As I read this, I can't help but wonder what it would have been like to enter into the Temple to worship the Lord. I wonder what it would have been like to search for my family's passover lamb...to take it to the Temple, worship there, and watch it die. I wonder what it would have been like to be there when it happened. The Lord knows that I'm not the type to get up early, so I'm sure that by the time my turn in line came, the altar, the ground around it, the priests and the very walls and curtains would have been soaked in blood. I wonder what it would be then to have seen that and hear the words "His blood is atonement for our sins...". I think that experience would add a visceral meaning to the words that is utterly lost to most people in our culture, including me.
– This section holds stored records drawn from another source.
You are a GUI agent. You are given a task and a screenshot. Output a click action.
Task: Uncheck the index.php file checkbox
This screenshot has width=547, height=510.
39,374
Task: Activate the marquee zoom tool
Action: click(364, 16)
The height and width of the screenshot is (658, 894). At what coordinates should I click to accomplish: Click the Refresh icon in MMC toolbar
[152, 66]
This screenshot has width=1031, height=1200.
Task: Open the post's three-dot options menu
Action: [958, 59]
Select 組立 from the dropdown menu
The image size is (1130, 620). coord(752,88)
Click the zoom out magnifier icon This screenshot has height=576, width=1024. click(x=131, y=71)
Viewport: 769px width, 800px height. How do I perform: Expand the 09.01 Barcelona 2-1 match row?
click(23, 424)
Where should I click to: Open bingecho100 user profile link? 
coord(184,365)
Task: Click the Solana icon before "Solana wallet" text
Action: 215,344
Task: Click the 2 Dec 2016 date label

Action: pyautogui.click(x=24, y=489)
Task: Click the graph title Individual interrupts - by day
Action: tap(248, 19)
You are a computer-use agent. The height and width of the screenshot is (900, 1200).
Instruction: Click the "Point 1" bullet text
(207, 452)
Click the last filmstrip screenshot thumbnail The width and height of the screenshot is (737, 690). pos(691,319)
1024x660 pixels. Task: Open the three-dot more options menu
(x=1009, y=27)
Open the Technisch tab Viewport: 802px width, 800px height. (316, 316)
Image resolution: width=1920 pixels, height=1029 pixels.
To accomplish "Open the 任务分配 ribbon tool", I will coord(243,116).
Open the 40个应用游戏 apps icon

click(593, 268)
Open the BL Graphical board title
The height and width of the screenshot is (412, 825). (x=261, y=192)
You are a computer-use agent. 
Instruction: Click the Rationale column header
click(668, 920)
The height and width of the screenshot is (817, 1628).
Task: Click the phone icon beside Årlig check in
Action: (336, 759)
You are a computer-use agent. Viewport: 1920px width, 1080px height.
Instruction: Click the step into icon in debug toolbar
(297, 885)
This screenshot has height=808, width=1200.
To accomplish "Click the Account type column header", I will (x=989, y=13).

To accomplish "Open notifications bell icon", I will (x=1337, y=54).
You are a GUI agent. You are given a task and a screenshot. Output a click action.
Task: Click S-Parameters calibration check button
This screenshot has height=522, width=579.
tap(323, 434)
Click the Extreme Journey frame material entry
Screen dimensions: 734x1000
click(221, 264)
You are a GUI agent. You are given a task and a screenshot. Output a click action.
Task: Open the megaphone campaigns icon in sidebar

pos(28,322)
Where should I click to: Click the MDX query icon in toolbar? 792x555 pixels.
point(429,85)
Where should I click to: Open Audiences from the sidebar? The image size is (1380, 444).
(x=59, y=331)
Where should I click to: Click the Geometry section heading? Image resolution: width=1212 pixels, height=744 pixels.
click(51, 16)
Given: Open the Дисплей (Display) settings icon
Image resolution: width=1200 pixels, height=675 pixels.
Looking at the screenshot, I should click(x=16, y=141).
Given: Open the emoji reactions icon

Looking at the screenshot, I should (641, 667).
Psalm 100:5 For the LORD is good; his steadfast love endures forever, and his faithfulness to all generations.

The Lord is good, and because he is good, his love and faithfulness endures forever. Truthfully, I feel convicted nearly every time I say the word "good." I think this word is highly overused and misunderstood in our mega-church society. To me...good, is, well, GOOD. It either is or it isn't, if there is compromise in 'goodness,' then it isn't good, it's evil. Because there can be no compromise it is everlasting. True, deep, lasting Goodness is so completely alien to me that it nears the term "holy," though I hesitate to use holy because that implies other meanings. I suppose in reference to the Lord, it is appropriate. God is good, but he isn't good because good describes Him; he is good because when you come right down to it, He is the very definition of the word good. There is no other worth counting in my book. God is Good!!!

Here are a couple of ancient renditions of the Hundreth Psalm the Adam Clarke's Commentary mentions:


The Anglo-Saxon Hundredth Psalm

Rhyme ye the Lord all earth, serve the Lord in bliss;
Infare in sight his in blithness;
Wit ye, for that Lord he is God, he did us & not self we;
Folk his & sheep leeseway his; fare into gates his in confession, into courts is in hymns confess him.
Praise name his, for that winsom is; Lord thro’ eternity mildheartedness his, & unto on kindred & kindred sothfastnes his

Anglo-Scottish Version of the Hundredth Psalm

1. Joyes to God al the erth; serves to Lord in gladnes.
2. Enters in his sight with joying.
3. Wittes for Lorde he is God; he made us and noght we;
4. Folke of hym, and schepe of his pasture; enters the gates of hym in schrift; hys Halles in ympnys; schryves to hym.
5. Loues his name, for soft is Lorde; withouten end in his mercy; and in generation and generation the sothfastnes of hym.